God is a large part of healing. Note: insert what ever word you like when I type the word "God" whether it be karma, fate, nature, the powers from above or nothing at all, our own fate without the existence of any outside influence. God is just as personal and individualized as pain and healing. Each person feels his own concept, reality and acceptance of God, whatever they perceive Him to be. God is a constant, whether our hearts feel him constantly or not. God, faith, strength and endurance needs to be renewed in each of us from time to time. God is with us throughout all our journeys, and being aware of His presence and love makes each journey far easier. Ask for guidance and help along your journey, who ever you ask it of. Ask to keep your faith strong. Know what is happening is intended. The "why" may not be apparent or may not be within your understanding, but there is a reason for everything, a positive aspect to all things, a learning somewhere in every thing, time and motion in our lives.
'Why' can be helpful if you have the luxury of being able to see it, understand it or even the time to look for it. Sometimes 'why' is hopelessly buried and actually irrelevant. It can make us lose track of the important issue of acceptance, change and healing. If you do not like the colour red because of an incident when you were two years old, you could go digging until that memory came up, it you recognized it. Or, you could accept the fact that you just don't like red and decorate in greens. If your husband (other life players) cannot live without red, then start searching for a solution today. Learning why you cannot tolerate red will certainly not pay for another house to decorate red, or a divorce. Start with the fact, the 'what', not the 'why' of it.

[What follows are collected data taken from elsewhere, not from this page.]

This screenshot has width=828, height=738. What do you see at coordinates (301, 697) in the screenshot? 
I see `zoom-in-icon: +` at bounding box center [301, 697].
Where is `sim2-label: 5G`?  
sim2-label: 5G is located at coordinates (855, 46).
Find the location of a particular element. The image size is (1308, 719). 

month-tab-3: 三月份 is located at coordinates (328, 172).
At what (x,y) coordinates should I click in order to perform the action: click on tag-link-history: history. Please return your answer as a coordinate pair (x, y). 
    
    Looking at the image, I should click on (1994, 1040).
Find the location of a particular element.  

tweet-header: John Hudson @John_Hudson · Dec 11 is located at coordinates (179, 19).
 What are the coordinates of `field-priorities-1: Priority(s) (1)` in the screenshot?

Change what can be changed. Accept what cannot be changed, and what can not be changed, today. Tomorrow, you start with another game and oft times, things are a bit different. Accept those things as unchangeable, or accpet them until they can be changed. Seek and develop the wisdom to know and understand each concept, their limitations as well as their capabilities. Change is relatively easy, as long as you have the recipe, ingredients, instructions, courage and persistent to finish the job. Not a small job, but within this life the tools, the support and the methods ARE available. Keep looking. Help is out there, in some form or another.
Acceptance is not always as easy, and it can be down right ridiculously difficult. The choice, is, and always will be, yours. It takes a true understanding that if change is not possible, acceptance is the only method of dealing with it so that life can continue without the issue remaining so large of an obstacle that you can't move around it. Keep in mind you always have a choice. You could stop, you could give up, you could die, in many ways. It's always your choice. Do you want this? Really?
Faith is an undying, everlasting companion throughout every healing journey. Faith, if kept warm and alive, will nourish, comfort, calm and strengthen. Faith is belief, no matter how unbelieving you may want to feel, that all is ok, all is as it should be, that all will work out, that there is a way. Faith is trust, no matter how dark or scary it is, how dismal or doomed you feel, that there will be light again.